Sermon Series: ‘Encountering Jesus’
Message: ‘Mirror, mirror on the wall…’ Text: Luke 8:16-21
Introduction: I read an article last week in the Bethel Seminary Alumni magazine titled,
- The Fade to Gray: Seeking Truth in a ‘Post-Truth’ World.
It was a response to the announcement by the Oxford Dictionary of their ‘Word of the Year.’
- So I went to the Oxford Dictionary website and read that each year they choose a word that had dominated the vocabulary and the mindset of our culture. In 2016 they chose as their ‘Word of the Year’ Post-truth.
They defined Post-truth as: relating to circumstances in which objective facts are less influential in shaping public opinion than appeals to emotion and personal belief. Belonging to a time in which the specified concept has become unimportant or irrelevant. (en.oxforddictionaries.com)
In other words,
- What people believe and feel has more influence on them in how they live than objective truth.
- So much so, that objective truth is no longer relevant or important to them.

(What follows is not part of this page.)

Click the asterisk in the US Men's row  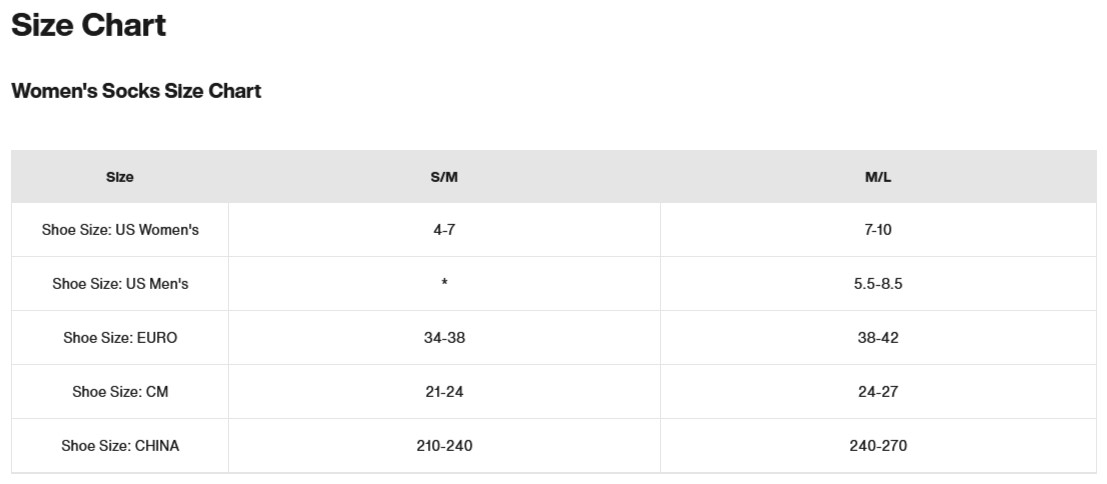(x=444, y=284)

Now, what does that say about our relationship to Jesus Christ, Who according to John 14:6 is The Way and the Truth and the Life?
And what does that say about our responsibility to teach the Truth, in a culture that views truth as unimportant and irrelevant?
- Should we just give up, resign ourselves to the knowledge that people no longer want to hear, nor will they believe the Truth of Jesus Christ?
- Do we then just circle the wagons of Christianity and keep our faith to ourselves, inside the walls of our church buildings?
Sadly, many Christians and churches have chosen one of two options:
- To concede to the worlds denial of absolute truth and make the Bible more ‘acceptable,’ more ‘accommodating,’ more ‘flexible’ by changing the Truth in Scripture, to make it and the church more appealing.
- Or, become inward focused and rather than reach out to the lost world around them with the Truth of Jesus Christ, they choose to just huddle up and talk about the way things used to be.
And folks, I hope you feel the same way I do…
- Neither of those choices are acceptable!
- Neither of those choices honor God!
- Neither of those choices will help build God’s kingdom.
This morning we’ll discover that the only acceptable choice, in a world that is ‘Post-truth’ is
- To be bearers of the light of Truth, reflecting Jesus Christ to all.
- And to proudly bear a family resemblance to our Lord and Savior, Jesus Christ.
Transition: Open your Bibles to Luke 8:16. For it’s there I hope we’ll honestly and humbly ask the question: Mirror, mirror on the wall… Do you see Christ in me at all?
- Luke 8:16-18 Light bearing
Read: Luke 8:16-18
Allow me to take note of some of the details of the text, before we see how it all fits together.
First, let’s start with context.
- These verses follow Jesus’ parable of the sower. And are directly related to it. To rightly understand what Jesus is saying we need to read it in light of verses 4-15.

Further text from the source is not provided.